━━ THE DATA ━━

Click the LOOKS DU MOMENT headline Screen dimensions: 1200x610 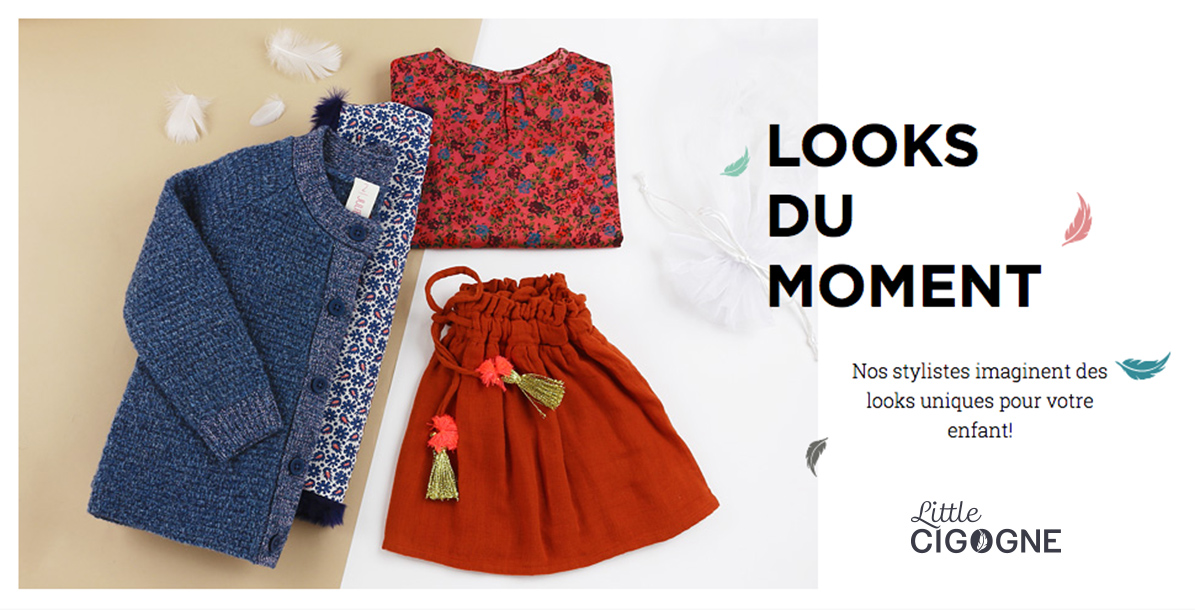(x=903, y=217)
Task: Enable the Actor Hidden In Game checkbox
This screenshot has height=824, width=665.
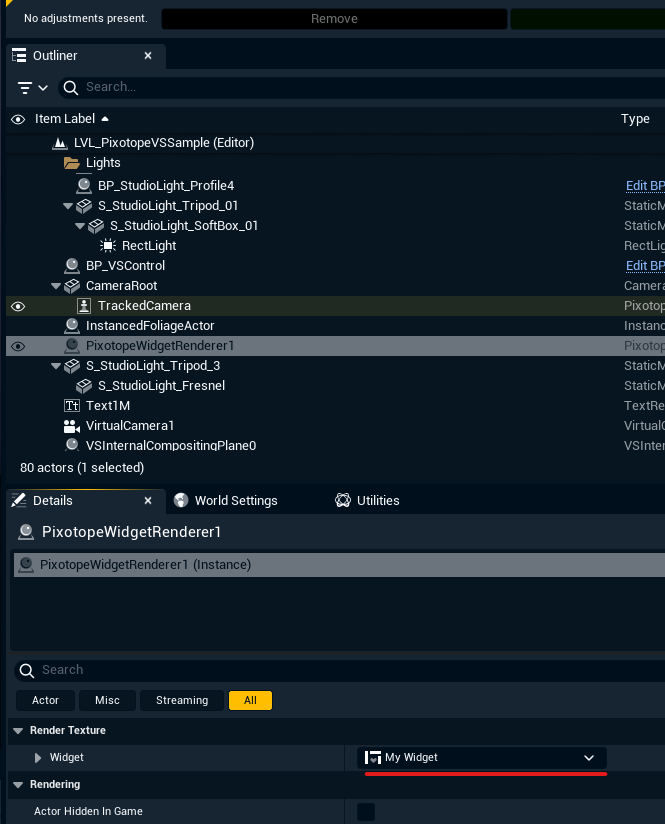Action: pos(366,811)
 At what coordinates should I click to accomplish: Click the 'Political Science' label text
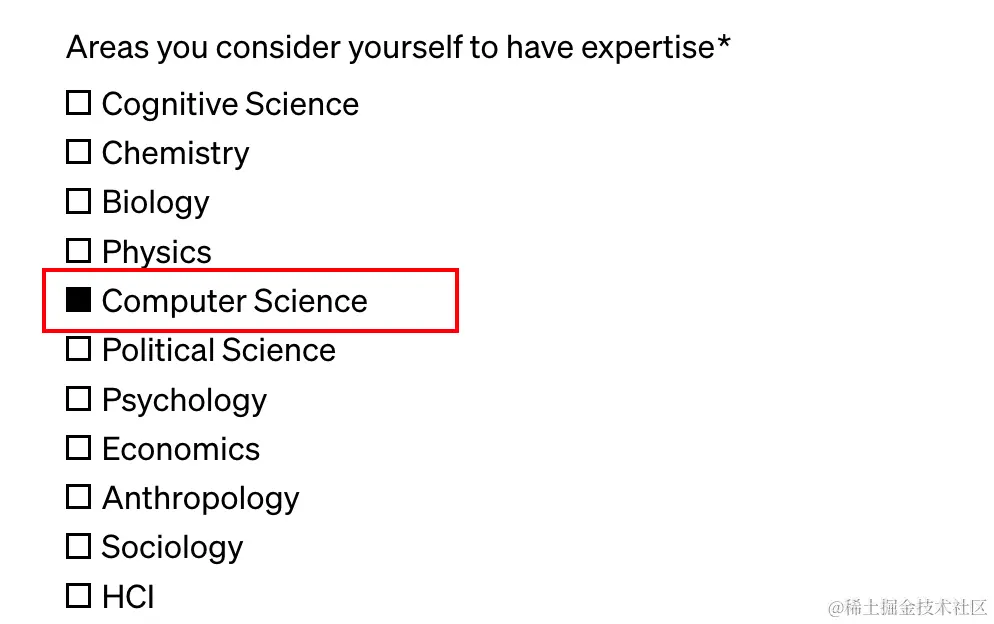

━━━

**EXERCISE DIRECTIONS:** The answer consists solely of the lines from the one holding "This screenshot has height=824, width=665." through the last line of the entries above, set down verbatim, without any pictures.

**REPLY TO THE EXERCISE:**
This screenshot has height=824, width=665.
Action: pos(366,811)
 At what coordinates should I click to accomplish: Click the 'Political Science' label text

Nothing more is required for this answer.